## TASK REQUIREMENTS:
Could you recast the data below as a Markdown table with two columns, Row and Line, giving each nonblank line its own numbered row and leaving out blank lines?

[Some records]
========================================
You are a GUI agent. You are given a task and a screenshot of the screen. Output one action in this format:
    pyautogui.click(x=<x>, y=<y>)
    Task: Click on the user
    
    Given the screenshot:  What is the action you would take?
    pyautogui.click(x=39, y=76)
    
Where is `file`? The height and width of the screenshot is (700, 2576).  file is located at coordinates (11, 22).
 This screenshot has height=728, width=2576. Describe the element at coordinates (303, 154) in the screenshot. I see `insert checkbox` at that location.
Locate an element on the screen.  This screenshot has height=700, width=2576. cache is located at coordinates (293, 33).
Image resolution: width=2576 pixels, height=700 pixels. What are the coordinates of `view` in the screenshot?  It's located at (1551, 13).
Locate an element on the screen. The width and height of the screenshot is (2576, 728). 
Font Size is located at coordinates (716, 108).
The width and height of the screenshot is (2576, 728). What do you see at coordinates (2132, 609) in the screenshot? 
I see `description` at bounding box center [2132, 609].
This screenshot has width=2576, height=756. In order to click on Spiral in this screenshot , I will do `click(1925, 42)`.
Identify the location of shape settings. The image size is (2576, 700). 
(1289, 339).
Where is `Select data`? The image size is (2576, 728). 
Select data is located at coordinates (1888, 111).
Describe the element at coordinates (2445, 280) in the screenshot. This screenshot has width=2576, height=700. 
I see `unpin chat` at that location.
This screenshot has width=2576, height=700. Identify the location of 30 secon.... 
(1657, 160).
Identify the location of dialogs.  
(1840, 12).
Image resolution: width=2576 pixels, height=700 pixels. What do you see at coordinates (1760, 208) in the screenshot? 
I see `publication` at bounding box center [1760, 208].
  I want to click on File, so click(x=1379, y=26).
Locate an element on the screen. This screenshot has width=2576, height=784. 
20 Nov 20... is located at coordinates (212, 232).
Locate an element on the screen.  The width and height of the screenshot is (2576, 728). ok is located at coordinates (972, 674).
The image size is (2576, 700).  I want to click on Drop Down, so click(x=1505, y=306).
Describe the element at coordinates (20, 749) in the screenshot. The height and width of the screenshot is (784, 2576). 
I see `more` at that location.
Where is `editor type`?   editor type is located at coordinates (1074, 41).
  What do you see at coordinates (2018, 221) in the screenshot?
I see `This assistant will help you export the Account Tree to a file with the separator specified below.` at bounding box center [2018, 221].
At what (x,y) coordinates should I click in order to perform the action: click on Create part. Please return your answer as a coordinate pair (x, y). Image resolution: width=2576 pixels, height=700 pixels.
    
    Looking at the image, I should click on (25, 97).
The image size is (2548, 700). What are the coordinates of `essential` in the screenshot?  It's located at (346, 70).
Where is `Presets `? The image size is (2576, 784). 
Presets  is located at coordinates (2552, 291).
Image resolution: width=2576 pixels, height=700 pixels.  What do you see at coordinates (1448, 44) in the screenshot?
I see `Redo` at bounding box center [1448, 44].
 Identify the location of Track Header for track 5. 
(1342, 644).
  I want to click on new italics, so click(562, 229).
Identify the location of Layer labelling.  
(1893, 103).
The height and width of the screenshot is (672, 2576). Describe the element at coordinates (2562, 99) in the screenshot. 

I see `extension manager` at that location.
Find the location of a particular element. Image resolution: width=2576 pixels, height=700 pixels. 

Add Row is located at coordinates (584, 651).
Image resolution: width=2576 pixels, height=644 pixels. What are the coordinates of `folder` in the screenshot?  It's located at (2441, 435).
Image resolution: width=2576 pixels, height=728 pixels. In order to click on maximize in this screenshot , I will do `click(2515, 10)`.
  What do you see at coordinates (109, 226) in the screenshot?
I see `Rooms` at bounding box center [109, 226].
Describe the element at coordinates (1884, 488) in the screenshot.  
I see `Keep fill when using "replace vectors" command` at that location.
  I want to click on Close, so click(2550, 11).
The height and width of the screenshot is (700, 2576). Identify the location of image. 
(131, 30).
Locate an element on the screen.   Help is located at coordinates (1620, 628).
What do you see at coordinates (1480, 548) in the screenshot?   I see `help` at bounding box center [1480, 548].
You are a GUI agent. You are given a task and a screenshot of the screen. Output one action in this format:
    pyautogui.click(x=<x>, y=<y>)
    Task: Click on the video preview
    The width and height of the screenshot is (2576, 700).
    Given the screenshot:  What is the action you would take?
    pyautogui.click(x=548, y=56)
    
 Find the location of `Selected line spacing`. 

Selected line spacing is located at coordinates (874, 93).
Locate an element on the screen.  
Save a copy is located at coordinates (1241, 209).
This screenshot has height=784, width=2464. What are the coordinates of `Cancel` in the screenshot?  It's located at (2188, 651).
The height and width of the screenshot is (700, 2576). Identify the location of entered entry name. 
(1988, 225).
========================================
## SOLUTION FOR THIS EXERCISE:
| Row | Line |
|---|---|
| 1 | You are a GUI agent. You are given a task and a screenshot of the screen. Output one action in this format: |
| 2 |     pyautogui.click(x=<x>, y=<y>) |
| 3 |     Task: Click on the user |
| 4 |     Given the screenshot:  What is the action you would take? |
| 5 |     pyautogui.click(x=39, y=76) |
| 6 | Where is `file`? The height and width of the screenshot is (700, 2576).  file is located at coordinates (11, 22). |
| 7 |  This screenshot has height=728, width=2576. Describe the element at coordinates (303, 154) in the screenshot. I see `insert checkbox` at that location. |
| 8 | Locate an element on the screen.  This screenshot has height=700, width=2576. cache is located at coordinates (293, 33). |
| 9 | Image resolution: width=2576 pixels, height=700 pixels. What are the coordinates of `view` in the screenshot?  It's located at (1551, 13). |
| 10 | Locate an element on the screen. The width and height of the screenshot is (2576, 728).  |
| 11 | Font Size is located at coordinates (716, 108). |
| 12 | The width and height of the screenshot is (2576, 728). What do you see at coordinates (2132, 609) in the screenshot?  |
| 13 | I see `description` at bounding box center [2132, 609]. |
| 14 | This screenshot has width=2576, height=756. In order to click on Spiral in this screenshot , I will do `click(1925, 42)`. |
| 15 | Identify the location of shape settings. The image size is (2576, 700).  |
| 16 | (1289, 339). |
| 17 | Where is `Select data`? The image size is (2576, 728).  |
| 18 | Select data is located at coordinates (1888, 111). |
| 19 | Describe the element at coordinates (2445, 280) in the screenshot. This screenshot has width=2576, height=700.  |
| 20 | I see `unpin chat` at that location. |
| 21 | This screenshot has width=2576, height=700. Identify the location of 30 secon....  |
| 22 | (1657, 160). |
| 23 | Identify the location of dialogs.   |
| 24 | (1840, 12). |
| 25 | Image resolution: width=2576 pixels, height=700 pixels. What do you see at coordinates (1760, 208) in the screenshot?  |
| 26 | I see `publication` at bounding box center [1760, 208]. |
| 27 |   I want to click on File, so click(x=1379, y=26). |
| 28 | Locate an element on the screen. This screenshot has width=2576, height=784.  |
| 29 | 20 Nov 20... is located at coordinates (212, 232). |
| 30 | Locate an element on the screen.  The width and height of the screenshot is (2576, 728). ok is located at coordinates (972, 674). |
| 31 | The image size is (2576, 700).  I want to click on Drop Down, so click(x=1505, y=306). |
| 32 | Describe the element at coordinates (20, 749) in the screenshot. The height and width of the screenshot is (784, 2576).  |
| 33 | I see `more` at that location. |
| 34 | Where is `editor type`?   editor type is located at coordinates (1074, 41). |
| 35 |   What do you see at coordinates (2018, 221) in the screenshot? |
| 36 | I see `This assistant will help you export the Account Tree to a file with the separator specified below.` at bounding box center [2018, 221]. |
| 37 | At what (x,y) coordinates should I click in order to perform the action: click on Create part. Please return your answer as a coordinate pair (x, y). Image resolution: width=2576 pixels, height=700 pixels. |
| 38 |     Looking at the image, I should click on (25, 97). |
| 39 | The image size is (2548, 700). What are the coordinates of `essential` in the screenshot?  It's located at (346, 70). |
| 40 | Where is `Presets `? The image size is (2576, 784).  |
| 41 | Presets  is located at coordinates (2552, 291). |
| 42 | Image resolution: width=2576 pixels, height=700 pixels.  What do you see at coordinates (1448, 44) in the screenshot? |
| 43 | I see `Redo` at bounding box center [1448, 44]. |
| 44 |  Identify the location of Track Header for track 5.  |
| 45 | (1342, 644). |
| 46 |   I want to click on new italics, so click(562, 229). |
| 47 | Identify the location of Layer labelling.   |
| 48 | (1893, 103). |
| 49 | The height and width of the screenshot is (672, 2576). Describe the element at coordinates (2562, 99) in the screenshot.  |
| 50 | I see `extension manager` at that location. |
| 51 | Find the location of a particular element. Image resolution: width=2576 pixels, height=700 pixels.  |
| 52 | Add Row is located at coordinates (584, 651). |
| 53 | Image resolution: width=2576 pixels, height=644 pixels. What are the coordinates of `folder` in the screenshot?  It's located at (2441, 435). |
| 54 | Image resolution: width=2576 pixels, height=728 pixels. In order to click on maximize in this screenshot , I will do `click(2515, 10)`. |
| 55 |   What do you see at coordinates (109, 226) in the screenshot? |
| 56 | I see `Rooms` at bounding box center [109, 226]. |
| 57 | Describe the element at coordinates (1884, 488) in the screenshot.   |
| 58 | I see `Keep fill when using "replace vectors" command` at that location. |
| 59 |   I want to click on Close, so click(2550, 11). |
| 60 | The height and width of the screenshot is (700, 2576). Identify the location of image.  |
| 61 | (131, 30). |
| 62 | Locate an element on the screen.   Help is located at coordinates (1620, 628). |
| 63 | What do you see at coordinates (1480, 548) in the screenshot?   I see `help` at bounding box center [1480, 548]. |
| 64 | You are a GUI agent. You are given a task and a screenshot of the screen. Output one action in this format: |
| 65 |     pyautogui.click(x=<x>, y=<y>) |
| 66 |     Task: Click on the video preview |
| 67 |     The width and height of the screenshot is (2576, 700). |
| 68 |     Given the screenshot:  What is the action you would take? |
| 69 |     pyautogui.click(x=548, y=56) |
| 70 |  Find the location of `Selected line spacing`.  |
| 71 | Selected line spacing is located at coordinates (874, 93). |
| 72 | Locate an element on the screen.   |
| 73 | Save a copy is located at coordinates (1241, 209). |
| 74 | This screenshot has height=784, width=2464. What are the coordinates of `Cancel` in the screenshot?  It's located at (2188, 651). |
| 75 | The height and width of the screenshot is (700, 2576). Identify the location of entered entry name.  |
| 76 | (1988, 225). |